Получи случайную криптовалюту за регистрацию!

Ну и вот. Самая настоящая завия - мечеть, сад, кухня, подвальн | Caucasian Tashkeel

Ну и вот. Самая настоящая завия - мечеть, сад, кухня, подвальные помещения, крыло для женщин отдельное. Сотня мюридов - в основном курды и иранские туркмены. Несколько знающих русский язык с Туркменистана.

-Вы откуда? Из России?
-Да, с Кавказа
По лицу вижу что ничего ему не говорит. Начинаю паразитировать на хайповых соседях:
-Ну Кавказ. Чечня там, Дагестан...

-Ааа я помню советское кино про Кавказ. Это где джигиты да? Кавказ...

После магриба выключают свет и начинают читать хатм хаваджаган (когда про себя тихо читают определённые суры и повторяют определённые азкары). Темно. Слышу стук камешков которыми отсчитывают количество зикра и сдавленные рыдания стариков в полосатых чалмах. Вдруг все меняется и помещение наполняется гулом от громкого зикра - мюриды поворачивают голову вправо и влево выдыхая «Хайй».

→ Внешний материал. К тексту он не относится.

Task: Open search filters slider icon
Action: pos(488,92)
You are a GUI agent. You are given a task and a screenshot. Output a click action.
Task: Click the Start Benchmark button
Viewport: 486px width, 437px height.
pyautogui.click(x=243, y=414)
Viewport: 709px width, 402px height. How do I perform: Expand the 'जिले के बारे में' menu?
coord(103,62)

Я в гневе. Мало того что у них шейх самозванец, мало того что они сейчас тут читали какую то запутанную силсилю где Абдуль-Кадир Гиляни и Бахауддин Накшбанд в одном санаде, так ещё и основы тариката изменили! Ведь в накшбандийском тарикате нет громкого зикра!

Гнев сменяется тоской и ещё более усилившимся желанием уйти. Убежать. Маджлис подходит к концу. Передо мной сидит молодой мюрид, на нем чалма как носят их шейхи, полностью оборачивающая голову и шею, накидка из Ирака, вроде тех что надевают арабские женихи на свадьбах. Под ней прорисовываются худые плечи и измождённое тело. Когда зикр закончился, он ещё долго не может остановится и поворачивает головой вправо и влево. Его я прям ненавижу.

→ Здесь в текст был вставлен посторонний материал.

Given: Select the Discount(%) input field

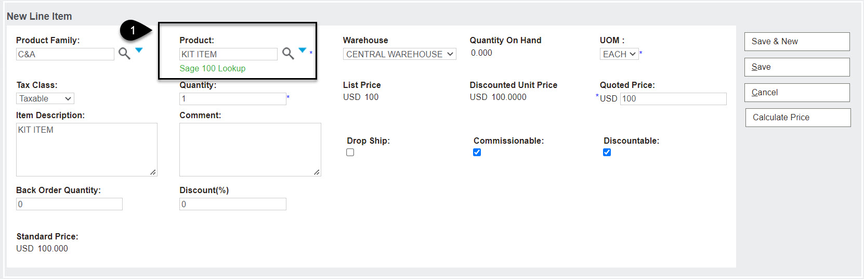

Встаю. Подходит тот, который мне лечил за джигитов.

-Вон шейх наш! Иди поздоровайся! (Он говорит таким тоном, будто не сомневается что я буду счастлив это сделать).
Вижу старого согбенного человека в зелёном халате. Я не буду здороваться. Сажусь закрыв глаза - пусть думают что делаю свои аврады. Сижу так пока люди не разойдутся.

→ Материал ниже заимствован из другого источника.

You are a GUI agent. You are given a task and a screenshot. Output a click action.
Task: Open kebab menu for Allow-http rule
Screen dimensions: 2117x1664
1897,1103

Зовут кушать. Рис подкрашенный куркумой. Намеки на баранину. Вкусно. Чай. Не такой как в Турции, а забористый, насыщенный. Чай прекрасен. И не в турецких стаканах, а в тяжелых больших, с толстымии стенками. Вроде тех, что в Ингушетии на маджлисах бывают. Стараюсь не отходить от Абдур-Рахима. К нам присоединяется какой-то мужик с Туркменистана по имени Байрам Али. Он похож на туркменского разбойника из иранской истории - длинная клочковатая борода с проседью, кривые острые зубы, хитрый прищур и улыбка мокрушника. Спрашивает есть ли у меня муршид? Мямлю что-то. Говорит что даже если есть, я все равно обязан найти более совершенного.

«И может быть ты его сейчас уже нашёл» многозначительно добавляет он.

Ну все, теперь не отстанут. Будут тянуть в свой джамаат. Тоска внутри превращается в бездну.

После пятого намаза застаю Абдур-Рахима дискутирующим с Байрам Али. Спорят они о том надо ли повеления твоего наставника взвешивать на весах Шариата. Ахунд говорит что обязательно надо. Туркменский разбойник говорит что не надо, дескать смело выполняй не думая. Ахунд цитирует богословскую литературу. Байрам - стихи персидских классиков. Ищу место для сна.

Всю ночь тот парень в чалме делает навафили. Плачет. Его худое тело растягивается в земном поклоне и плечи содрогаются от рыданий. Я озлобленно думаю что это все равно погибший человек. Я сам был в те годы тарикатским фанатиком, но с другой стороны.